Sinking To The Bottom
For Norman, the big challenge was learning to float. “Coach Fitz used me as an example of what happened when people sink to the bottom of the pool,” he says. “He had me jump in at the deep end, which is 12 feet. I went straight down and hit bottom, and it would take me a while to get back up. Then, he had someone else do the same thing, and she barely went halfway down.”
One of the most important things about learning to swim is knowing how to stay calm. So is learning to regulate your breathing. “Whether you’re swimming during practice or in the lake when it’s choppy, you just take your time with your breath,” Norman says. “When I did the tri in Philadelphia, just staying calm was big, because everyone was swimming over me. It was a 2×2 start, and I was in the middle. I’m not the fastest and there were a lot of turns, so people were swimming over me. It is important to stay calm.”
About a year and a half into learning to swim, Norman’s girlfriend, Eunice, suggested he try his first triathlon. He signed up for the Chicago Triathlon, but it was two weeks before the event and he couldn’t swim the length of the pool without getting winded.
What did he do? Went for a swim in the lake, of course! “I went to the lake one day, wearing a wet suit and just swam half a mile in the lake,” Norm recalls. “That was the first time I felt like I knew how to swim. It felt the way it should. The comforting thing was that I could see Coach Fitz standing on a wall at Ohio Street Beach walking along with me.”
Two weeks later, Norman did the Olypmic-distance Chicago Triathlon and finished it. That was 2 years ago. He has since done two more Olympic distance triathlons. “Now I can go into the ocean in San Diego and just swim,” said Norman. “Maybe one day I will do an IRONMAN, but that’s much further out I think.”
Swimming Helps Other Sports
“Once the swimming improved, I took off a minute of my running,” says Norman. “It changed things up, and using the swimming to improve the other areas such as running and biking has been nice.”

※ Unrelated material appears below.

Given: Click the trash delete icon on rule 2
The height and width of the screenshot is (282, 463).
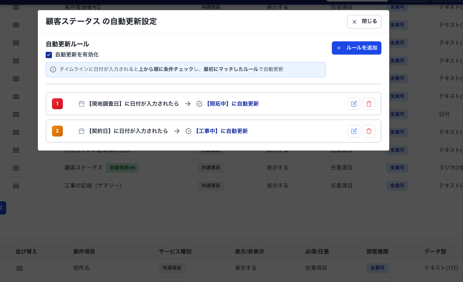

Support at Chicago Blue Dolphins
“The big thing about Chicago Blue Dolphins is the support from the family and coaches,” Norman says. “There are are so many of them, you get a lot of different perspectives, but having different viewpoints has been really nice. And with the lake swim, we’ve gone out just to support each other.”
“There’s a nice community at Chicago Blue Dolphins,” Norman says. “The group I was swimming with for a while was really encouraging. The first day of lap swimming, I was afraid to get in the pool. That first day was terrifying. I didn’t want to get in the water. I wasn’t comfortable swimming one length of the pool, and seeing everyone else swimming was a little intimidating. But they pushed me and encouraged me.
“Half the people were already doing IRONMAN competitions. But you don’t feel like there’s pressure to be at a certain level. There’s enough people there that are encouraging. A lot of people have been in that shoe where they didn’t knwo how to swim and they worked their way up.
“I’m really glad I found Chicago Blue Dolphins. I really enjoyed my time with them.”